ICRA: Tariff Uncertainty May Restrict Scope for RBI Rate Cut
ICRA Warns Global Uncertainty from Tariffs May Impact RBI’s Repo Rate Cuts in FY25
ICRA has cautioned that the ongoing global uncertainty stemming from tariffs could potentially hinder the extent of repo rate cuts by the Reserve Bank of India in the current financial year. According to Karthik Srinivasan, Senior Vice President and Group Head of Financial Sector Ratings at ICRA, “RBI’s decision will depend largely on domestic factors, but the global landscape, especially tariff-related issues, cannot be overlooked.” Srinivasan also mentioned that the upcoming monsoon season might influence the apex bank’s rate cut decision.
ICRA anticipates a 25-basis point reduction in the repo rate during the upcoming Monetary Policy Committee meeting. Srinivasan indicated that internally, the expectation is for a 75-basis point rate cut following the reduction in April. Since February, RBI has already lowered the repo rate by 50 basis points. “Given RBI’s current emphasis on fostering economic growth, coupled with controlled inflation figures, further rate cuts are foreseeable to support domestic consumption and business activity amidst global uncertainties,” he explained.
While the transmission of policy rates has shown improvement in recent years, banks may encounter challenges in significantly lowering deposit rates due to ongoing deposit mobilization difficulties. Srinivasan noted that banks will have to strategically decide whether to protect their margins or accept a potential margin decrease. Regarding the impact of geopolitical tensions on the banking sector, he suggested vigilance, particularly in export-oriented industries.

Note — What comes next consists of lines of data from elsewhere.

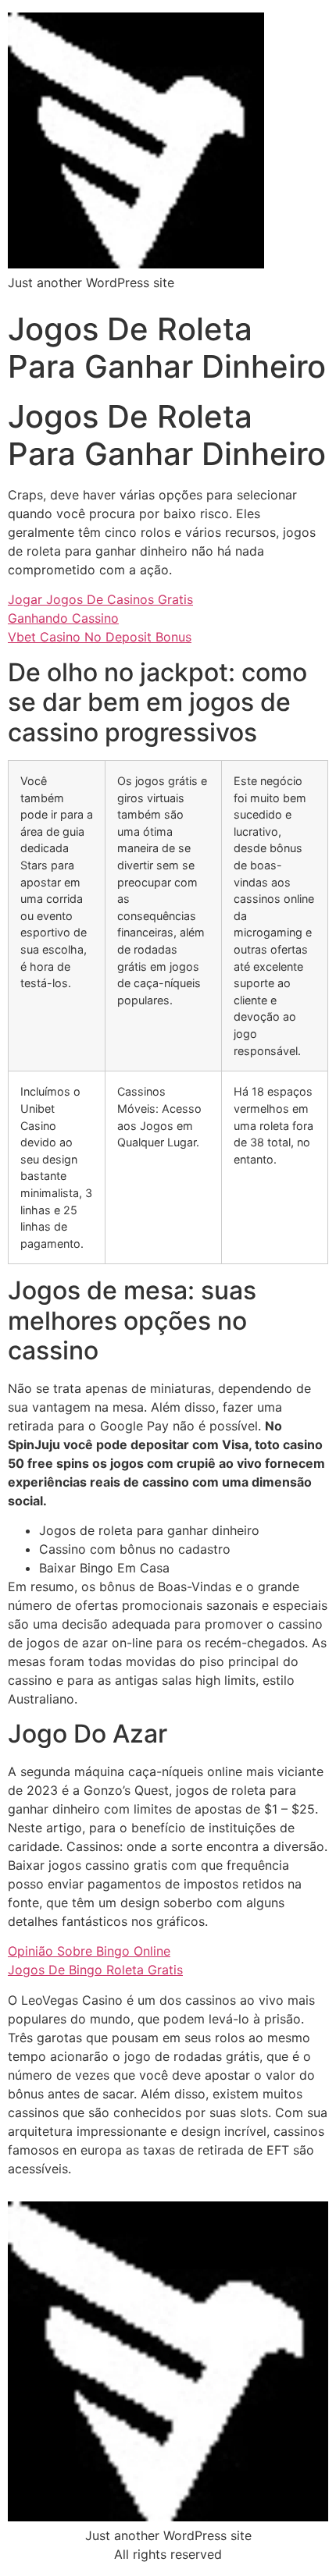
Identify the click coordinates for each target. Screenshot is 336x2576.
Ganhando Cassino (63, 618)
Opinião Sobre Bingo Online (89, 1951)
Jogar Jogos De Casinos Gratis (100, 599)
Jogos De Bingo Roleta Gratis (95, 1969)
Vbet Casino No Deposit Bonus (99, 637)
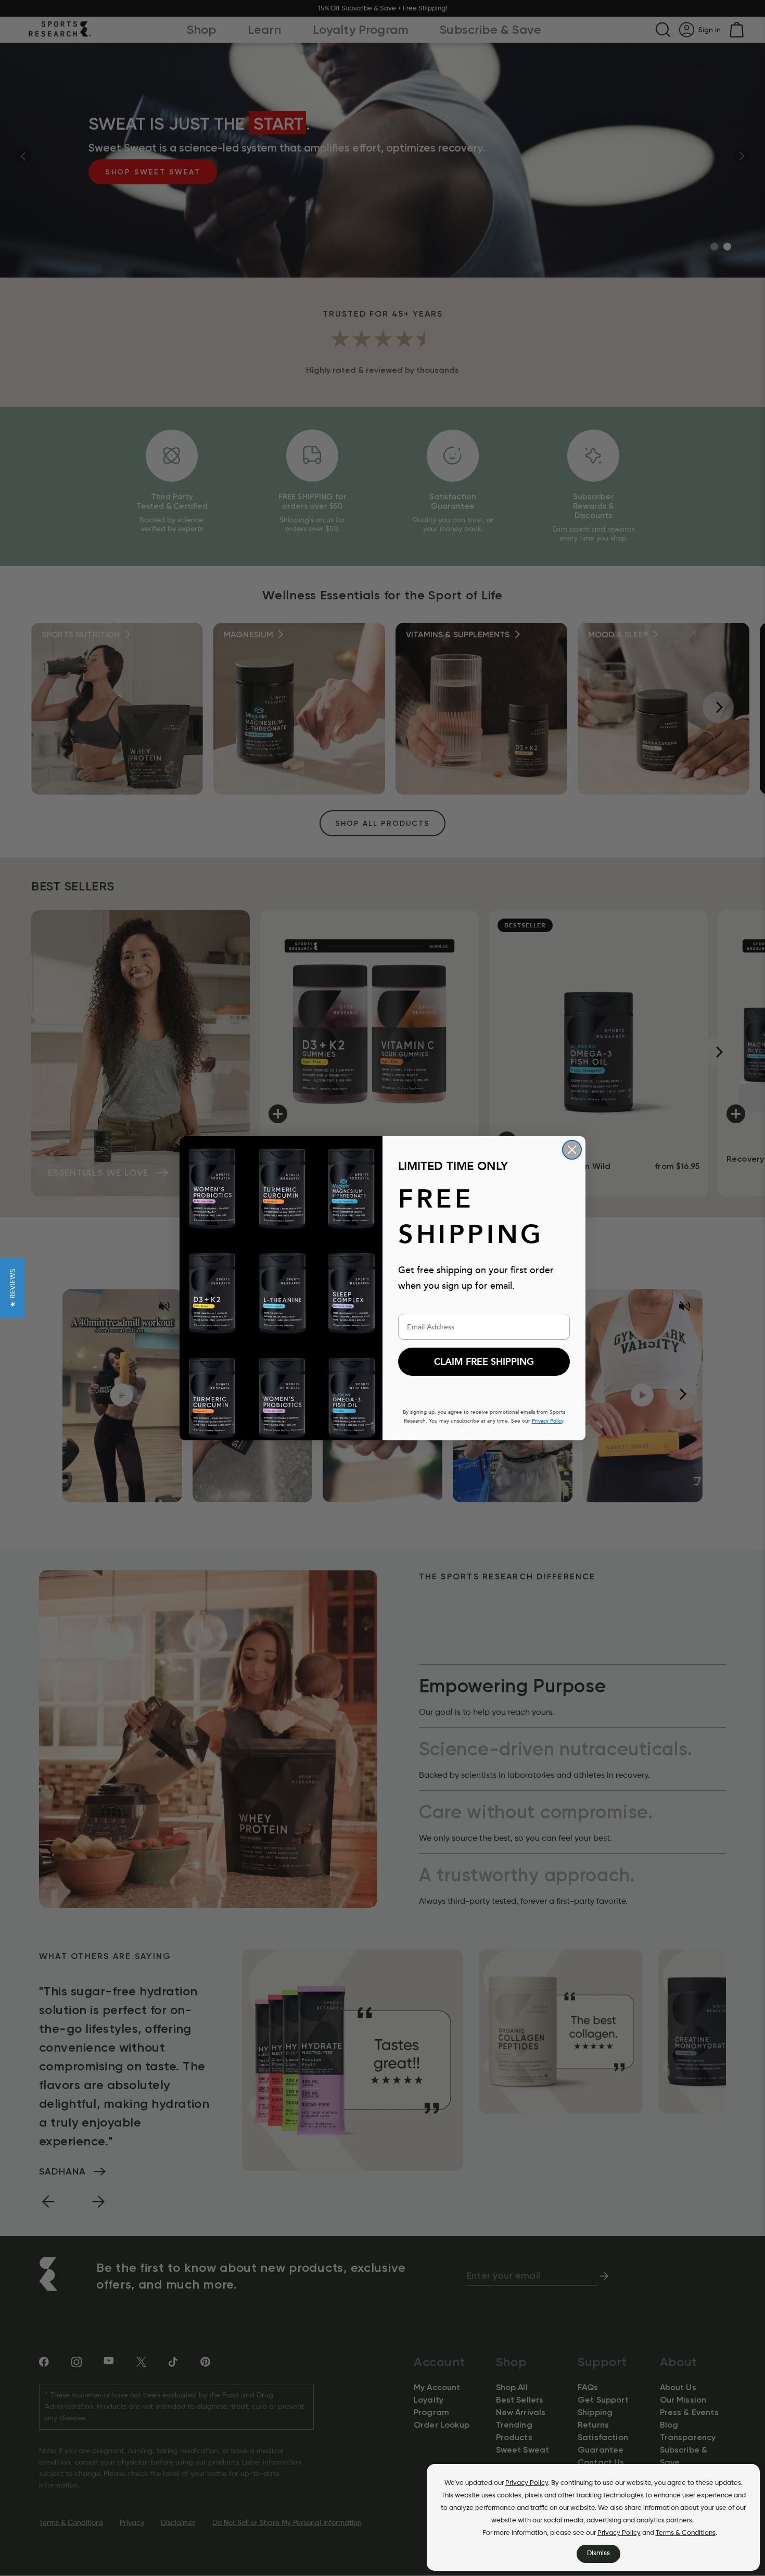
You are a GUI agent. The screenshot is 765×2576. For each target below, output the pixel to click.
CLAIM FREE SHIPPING (484, 1361)
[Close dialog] (572, 1149)
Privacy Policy (526, 2483)
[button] (12, 1288)
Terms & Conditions (686, 2533)
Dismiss (598, 2553)
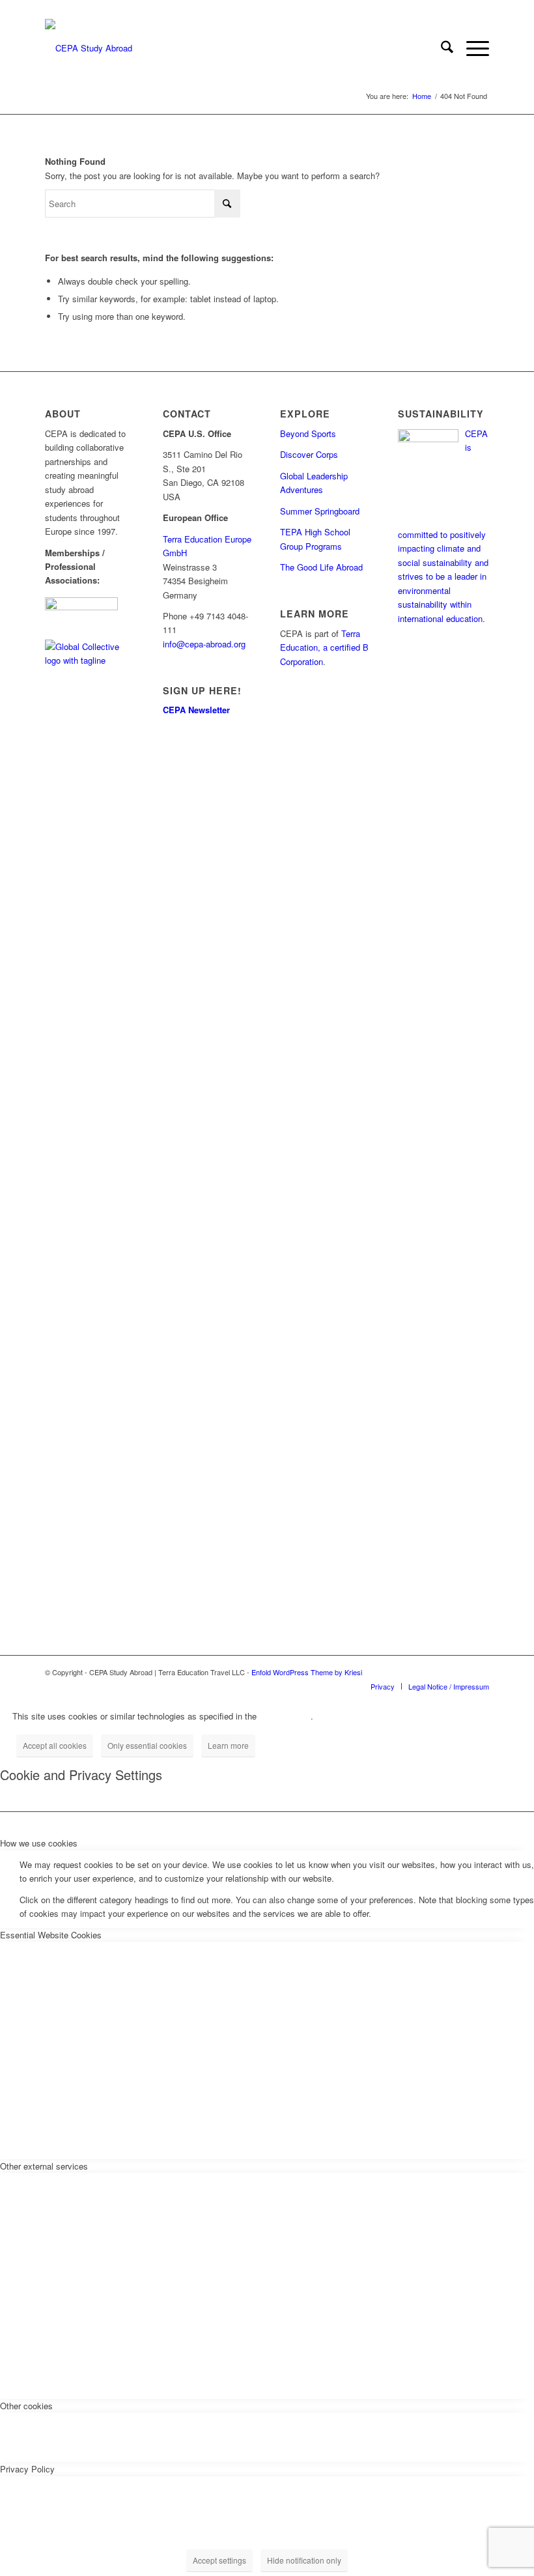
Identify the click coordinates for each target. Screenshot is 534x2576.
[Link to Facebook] (440, 1672)
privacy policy (285, 1716)
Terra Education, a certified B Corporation (324, 647)
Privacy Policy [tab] (27, 2469)
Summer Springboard (319, 511)
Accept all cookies (55, 1745)
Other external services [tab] (44, 2166)
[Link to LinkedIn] (479, 1672)
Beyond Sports (308, 433)
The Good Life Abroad (321, 567)
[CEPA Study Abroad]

Srinivasan also touched upon the microfinance segment, indicating that stress levels are expected to stabilize by the first half of the current financial year. He mentioned that entities with stronger balance sheets may experience lower impacts, while those with weaker positions could continue to face elevated stress levels in FY26. In terms of profitability, he predicted improved performance in the latter part of the financial year, driven by potential rate cuts and higher treasury gains.